**PROBLEM DETAILS:**
Please restate verbatim the lines that open the listing below, ending with the line in which "Collapse the Archive tree node" occurs.

**STUDY MATERIAL:**
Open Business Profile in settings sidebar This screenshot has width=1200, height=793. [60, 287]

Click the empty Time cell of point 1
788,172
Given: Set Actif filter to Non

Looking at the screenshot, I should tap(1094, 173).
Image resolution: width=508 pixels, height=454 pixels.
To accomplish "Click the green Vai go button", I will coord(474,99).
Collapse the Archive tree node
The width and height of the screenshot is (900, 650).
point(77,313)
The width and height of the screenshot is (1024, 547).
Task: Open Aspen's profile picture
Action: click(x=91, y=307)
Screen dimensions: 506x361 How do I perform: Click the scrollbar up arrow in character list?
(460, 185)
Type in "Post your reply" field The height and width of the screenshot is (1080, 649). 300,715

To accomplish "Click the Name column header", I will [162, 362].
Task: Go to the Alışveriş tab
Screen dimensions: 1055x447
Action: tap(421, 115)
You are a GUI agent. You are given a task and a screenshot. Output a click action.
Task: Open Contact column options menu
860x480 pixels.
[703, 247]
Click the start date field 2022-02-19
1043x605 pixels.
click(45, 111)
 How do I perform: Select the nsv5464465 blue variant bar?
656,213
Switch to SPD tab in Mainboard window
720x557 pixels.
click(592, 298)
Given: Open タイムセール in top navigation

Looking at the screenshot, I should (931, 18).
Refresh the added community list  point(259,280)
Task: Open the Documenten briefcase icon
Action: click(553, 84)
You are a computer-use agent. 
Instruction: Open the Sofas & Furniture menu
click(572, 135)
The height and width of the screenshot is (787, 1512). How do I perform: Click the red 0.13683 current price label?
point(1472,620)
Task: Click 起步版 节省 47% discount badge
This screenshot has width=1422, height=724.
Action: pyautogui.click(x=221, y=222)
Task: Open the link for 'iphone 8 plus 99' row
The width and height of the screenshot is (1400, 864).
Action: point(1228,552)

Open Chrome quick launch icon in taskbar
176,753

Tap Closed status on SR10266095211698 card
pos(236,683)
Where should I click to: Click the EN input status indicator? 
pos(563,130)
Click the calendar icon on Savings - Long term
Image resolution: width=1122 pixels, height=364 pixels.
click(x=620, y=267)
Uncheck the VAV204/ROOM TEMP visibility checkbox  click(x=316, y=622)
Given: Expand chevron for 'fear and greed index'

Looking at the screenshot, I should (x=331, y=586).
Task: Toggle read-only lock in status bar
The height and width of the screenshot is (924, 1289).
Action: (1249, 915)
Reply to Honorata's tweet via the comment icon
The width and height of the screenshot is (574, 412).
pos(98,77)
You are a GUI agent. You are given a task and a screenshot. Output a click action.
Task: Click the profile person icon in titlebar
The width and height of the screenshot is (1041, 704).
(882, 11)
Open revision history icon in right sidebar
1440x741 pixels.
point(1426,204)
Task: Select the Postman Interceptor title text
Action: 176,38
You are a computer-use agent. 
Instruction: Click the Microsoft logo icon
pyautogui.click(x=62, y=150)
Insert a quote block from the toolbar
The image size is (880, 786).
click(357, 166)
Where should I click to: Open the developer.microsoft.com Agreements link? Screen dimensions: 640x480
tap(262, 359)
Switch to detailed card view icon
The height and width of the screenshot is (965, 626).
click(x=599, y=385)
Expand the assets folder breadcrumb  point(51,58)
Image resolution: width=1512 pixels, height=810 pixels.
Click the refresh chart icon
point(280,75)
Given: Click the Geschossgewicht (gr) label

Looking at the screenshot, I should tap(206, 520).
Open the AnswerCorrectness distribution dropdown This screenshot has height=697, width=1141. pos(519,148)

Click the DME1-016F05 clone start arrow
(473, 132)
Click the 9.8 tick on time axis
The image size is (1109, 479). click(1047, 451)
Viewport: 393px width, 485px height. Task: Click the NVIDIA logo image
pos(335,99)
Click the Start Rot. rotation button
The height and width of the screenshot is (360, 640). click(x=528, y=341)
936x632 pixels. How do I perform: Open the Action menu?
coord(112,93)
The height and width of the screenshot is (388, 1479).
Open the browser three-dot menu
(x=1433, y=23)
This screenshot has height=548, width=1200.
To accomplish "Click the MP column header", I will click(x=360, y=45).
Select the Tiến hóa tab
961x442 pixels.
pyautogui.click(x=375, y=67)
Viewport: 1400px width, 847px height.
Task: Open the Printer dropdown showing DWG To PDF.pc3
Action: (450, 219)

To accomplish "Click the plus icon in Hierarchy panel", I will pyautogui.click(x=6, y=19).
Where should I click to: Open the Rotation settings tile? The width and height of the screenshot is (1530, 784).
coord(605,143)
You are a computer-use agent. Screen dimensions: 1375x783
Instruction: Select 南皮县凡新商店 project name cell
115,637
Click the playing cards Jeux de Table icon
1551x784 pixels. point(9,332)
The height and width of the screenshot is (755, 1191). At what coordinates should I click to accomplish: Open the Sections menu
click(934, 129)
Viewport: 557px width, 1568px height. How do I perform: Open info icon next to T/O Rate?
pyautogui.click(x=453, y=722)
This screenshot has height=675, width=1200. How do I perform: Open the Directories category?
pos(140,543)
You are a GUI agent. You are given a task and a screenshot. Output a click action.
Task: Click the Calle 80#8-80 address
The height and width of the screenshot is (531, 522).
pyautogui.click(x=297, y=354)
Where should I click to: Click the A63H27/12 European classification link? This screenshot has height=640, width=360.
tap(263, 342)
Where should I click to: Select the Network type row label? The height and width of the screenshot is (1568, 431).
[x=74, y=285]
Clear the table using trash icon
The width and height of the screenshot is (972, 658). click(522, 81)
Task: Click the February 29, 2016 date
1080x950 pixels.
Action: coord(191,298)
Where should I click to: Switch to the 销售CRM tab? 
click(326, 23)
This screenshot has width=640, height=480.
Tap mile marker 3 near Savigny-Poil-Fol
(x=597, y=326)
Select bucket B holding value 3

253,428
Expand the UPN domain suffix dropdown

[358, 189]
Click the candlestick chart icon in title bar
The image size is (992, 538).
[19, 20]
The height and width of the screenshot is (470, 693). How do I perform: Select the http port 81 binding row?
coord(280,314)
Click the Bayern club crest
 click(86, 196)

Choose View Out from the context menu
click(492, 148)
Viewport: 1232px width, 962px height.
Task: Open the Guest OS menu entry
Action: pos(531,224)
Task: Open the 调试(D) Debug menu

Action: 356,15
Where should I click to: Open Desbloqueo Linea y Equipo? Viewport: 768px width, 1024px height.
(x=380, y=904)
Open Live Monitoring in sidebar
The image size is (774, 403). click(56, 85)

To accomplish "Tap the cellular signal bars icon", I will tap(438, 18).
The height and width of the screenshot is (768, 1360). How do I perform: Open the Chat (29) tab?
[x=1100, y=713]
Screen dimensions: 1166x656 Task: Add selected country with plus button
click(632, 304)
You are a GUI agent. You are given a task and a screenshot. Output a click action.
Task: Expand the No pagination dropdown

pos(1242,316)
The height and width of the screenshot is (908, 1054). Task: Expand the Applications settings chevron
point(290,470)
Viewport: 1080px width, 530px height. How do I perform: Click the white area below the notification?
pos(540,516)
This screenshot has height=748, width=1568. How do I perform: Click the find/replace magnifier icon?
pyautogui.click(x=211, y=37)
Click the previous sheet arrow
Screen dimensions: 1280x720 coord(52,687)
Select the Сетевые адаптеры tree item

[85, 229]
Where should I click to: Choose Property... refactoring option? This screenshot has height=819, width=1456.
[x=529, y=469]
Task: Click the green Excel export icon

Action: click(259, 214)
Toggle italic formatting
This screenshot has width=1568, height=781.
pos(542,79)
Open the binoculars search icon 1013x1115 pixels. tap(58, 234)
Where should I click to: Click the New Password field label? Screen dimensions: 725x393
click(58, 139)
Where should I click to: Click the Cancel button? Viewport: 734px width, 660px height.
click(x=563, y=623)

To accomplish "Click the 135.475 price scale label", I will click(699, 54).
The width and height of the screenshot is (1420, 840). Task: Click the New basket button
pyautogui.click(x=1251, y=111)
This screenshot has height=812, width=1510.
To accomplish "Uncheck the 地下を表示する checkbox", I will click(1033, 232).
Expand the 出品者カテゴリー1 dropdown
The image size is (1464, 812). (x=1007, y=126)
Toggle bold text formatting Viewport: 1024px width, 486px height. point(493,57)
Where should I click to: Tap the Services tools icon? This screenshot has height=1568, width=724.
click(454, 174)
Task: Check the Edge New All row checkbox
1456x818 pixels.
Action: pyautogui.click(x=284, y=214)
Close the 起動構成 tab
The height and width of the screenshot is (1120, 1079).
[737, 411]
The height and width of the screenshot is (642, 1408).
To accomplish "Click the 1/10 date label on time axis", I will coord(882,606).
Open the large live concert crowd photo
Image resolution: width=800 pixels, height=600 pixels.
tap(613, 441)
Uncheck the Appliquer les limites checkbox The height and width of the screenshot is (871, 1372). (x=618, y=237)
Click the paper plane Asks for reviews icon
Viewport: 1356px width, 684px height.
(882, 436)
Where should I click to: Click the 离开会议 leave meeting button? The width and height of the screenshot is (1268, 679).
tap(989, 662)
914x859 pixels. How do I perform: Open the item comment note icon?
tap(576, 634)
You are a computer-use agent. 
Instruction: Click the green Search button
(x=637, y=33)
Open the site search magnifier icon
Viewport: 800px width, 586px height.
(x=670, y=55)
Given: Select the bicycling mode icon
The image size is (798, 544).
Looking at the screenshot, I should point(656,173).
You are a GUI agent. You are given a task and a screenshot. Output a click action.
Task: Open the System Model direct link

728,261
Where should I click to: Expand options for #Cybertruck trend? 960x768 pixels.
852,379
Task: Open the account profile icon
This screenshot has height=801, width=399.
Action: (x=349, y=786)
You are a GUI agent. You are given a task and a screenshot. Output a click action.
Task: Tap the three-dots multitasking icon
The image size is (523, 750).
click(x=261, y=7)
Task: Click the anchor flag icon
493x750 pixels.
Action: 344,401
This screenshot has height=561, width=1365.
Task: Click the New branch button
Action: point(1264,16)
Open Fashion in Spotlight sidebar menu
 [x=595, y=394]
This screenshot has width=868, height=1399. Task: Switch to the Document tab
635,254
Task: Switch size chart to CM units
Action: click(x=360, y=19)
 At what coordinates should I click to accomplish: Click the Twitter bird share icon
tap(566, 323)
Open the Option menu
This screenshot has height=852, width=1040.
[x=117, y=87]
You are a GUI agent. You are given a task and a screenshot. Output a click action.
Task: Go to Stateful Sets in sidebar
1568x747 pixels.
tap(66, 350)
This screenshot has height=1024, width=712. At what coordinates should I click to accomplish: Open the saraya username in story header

**SOLUTION TO THIS EXERCISE:**
Open Business Profile in settings sidebar This screenshot has width=1200, height=793. [60, 287]

Click the empty Time cell of point 1
788,172
Given: Set Actif filter to Non

Looking at the screenshot, I should tap(1094, 173).
Image resolution: width=508 pixels, height=454 pixels.
To accomplish "Click the green Vai go button", I will coord(474,99).
Collapse the Archive tree node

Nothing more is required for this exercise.